Kumandang adzan dzuhur sudah berlalu, sudah terlewati beberapa menit juga semenjak Jufasya mampir sebentar ke sebuah masjid di dalam perjalanan menuju hotel. Siang ini, dirinya berencana akan singgah sejenak di hotel milik ayahnya itu.
Pria usia dua puluh lima tahun itu berpikir, mungkin Reynaldhi tengah sendirian di hotel, karena Juan ada di rumah untuk bermanja dengan sang Ayah yang baru pulang dari Bali. Jufasya hanya ingin berbuat baik pada Reynaldhi, di saat tidak ada orang yang mau peduli dengannya.
Tak butuh waktu lama lagi, Jufasya akhirnya tiba di restoran hotel, di mana biasanya Reynaldhi ada di bagian depan untuk menyatat pesanan pelanggan, namun kali ini matanya tak menangkap sosok itu.
Jufasya akhirnya berjalan ke dapur restoran, berharap dapat menemukan remaja itu.

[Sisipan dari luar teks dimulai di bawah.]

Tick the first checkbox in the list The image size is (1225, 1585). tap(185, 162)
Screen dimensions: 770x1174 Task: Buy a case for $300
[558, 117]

Tapi, hasilnya nihil, bahkan beberapa pelayan lain yang ia tanyai mengatakan tidak melihat Reynadlhi sejak tadi.
Jufasya kembali berjalan, pikirannya sibuk memikirkan anak itu, takut saja jika Reynaldhi kembali ke club, "Nggak, Naldhi juga tau disana berbahaya buat pendengarannya."
Pria itu lantas mengeluarkan ponselnya, menghubungi nomor seseorang yang tengah ia kahwatirkan sekarang. Setidaknya, ia hanya berharap ada suara dengan nada jutek Reynaldhi yang menjawab, tapi yang ia dapat hanyalah suara operator yang menandakan Reynaldhi tidak mengangkat teleponnya.
Selang beberapa menit, dan banyak panggilan telepon, Jufasya mendapati seorang pria berpakaian serba kekinian melewatinya dengan sebuah headphone melingkar di leher pria itu, "Bang!" panggilnya.
"Eh, kok disini, Fas?" tanya Jaefan, pria itu sedang menggunakan kaos hitamnya, agar sedikit santai di saat dirinya sedang tidak ada pekerjaan.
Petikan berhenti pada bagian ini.